Source data
┄┄┄┄┄┄┄┄┄┄┄┄┄┄┄┄┄┄┄┄

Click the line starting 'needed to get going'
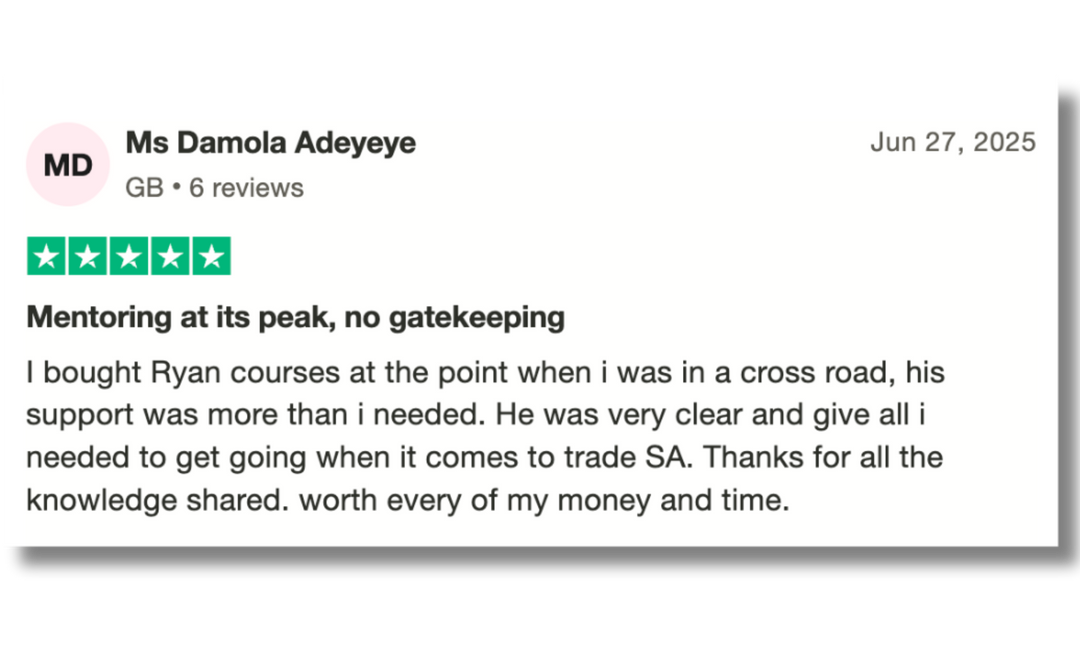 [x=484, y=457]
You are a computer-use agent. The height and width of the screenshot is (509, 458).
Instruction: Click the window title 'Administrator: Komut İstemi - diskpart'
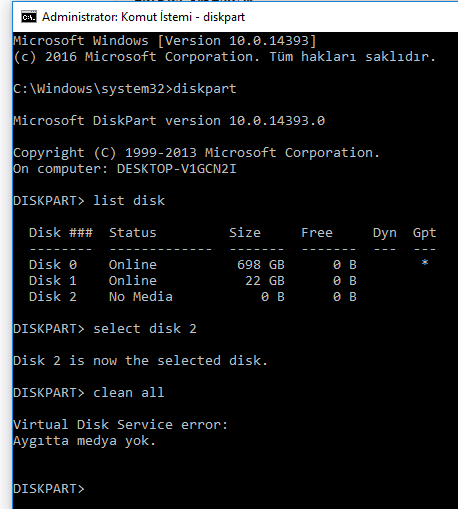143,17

┄┄┄┄┄┄┄┄┄┄┄┄┄┄┄┄┄┄┄┄

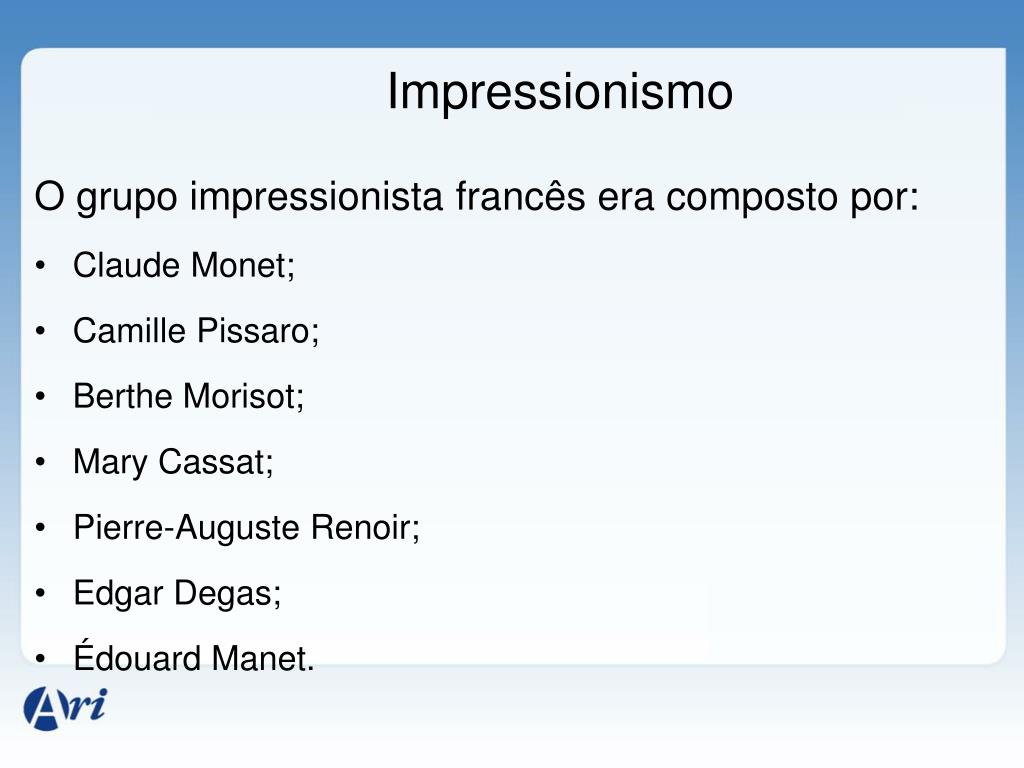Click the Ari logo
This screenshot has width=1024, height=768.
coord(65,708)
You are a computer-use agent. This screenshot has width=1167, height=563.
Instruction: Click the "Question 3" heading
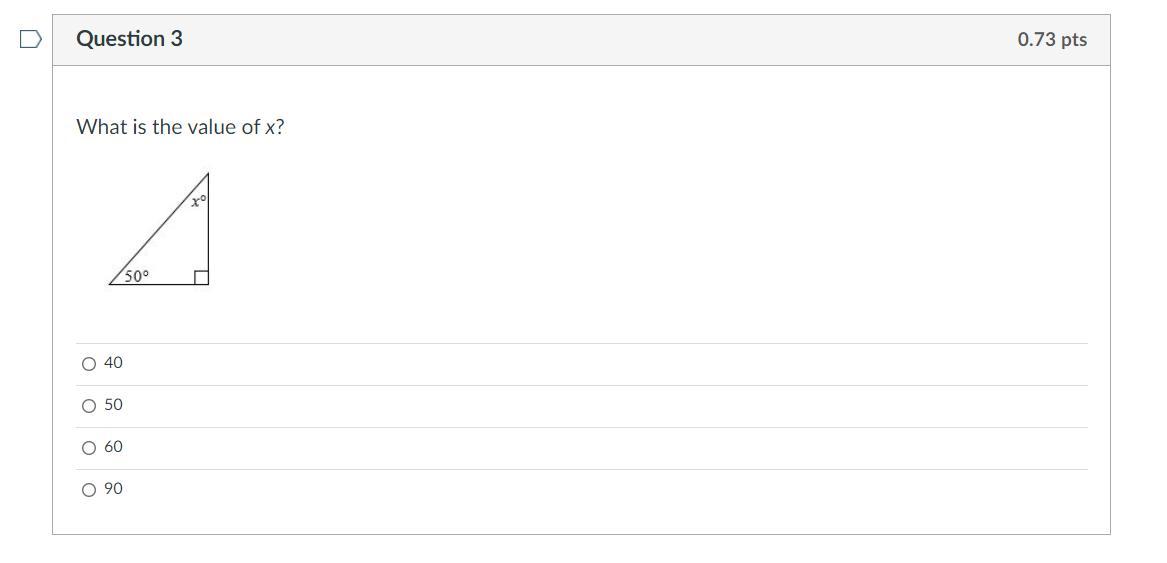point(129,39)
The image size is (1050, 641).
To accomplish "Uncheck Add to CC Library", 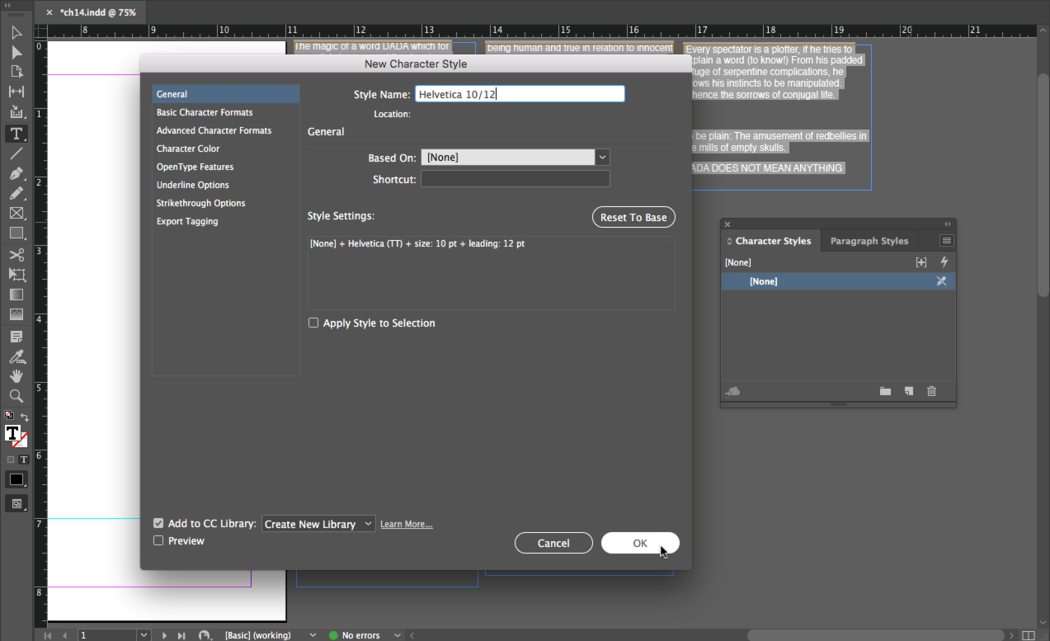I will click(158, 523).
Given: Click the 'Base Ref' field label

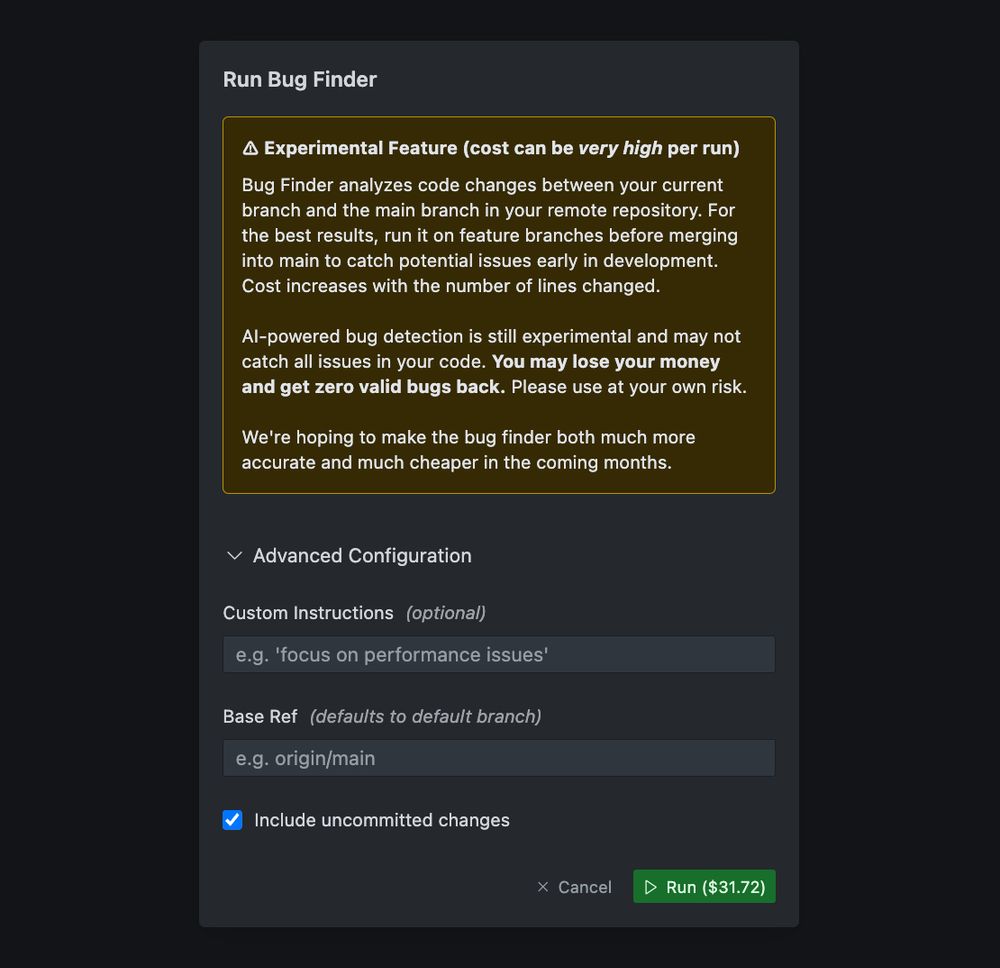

┄┄┄┄┄┄┄┄┄┄┄┄┄┄┄┄┄┄┄┄

__WHAT YOU SHOULD DO__: Each line that includes the string "agent" should be copied from the data.

__RESPONSE TO THIS TASK__:
You are a computer-use agent. The height and width of the screenshot is (509, 458).
You are a computer-use agent. This screenshot has width=1167, height=563.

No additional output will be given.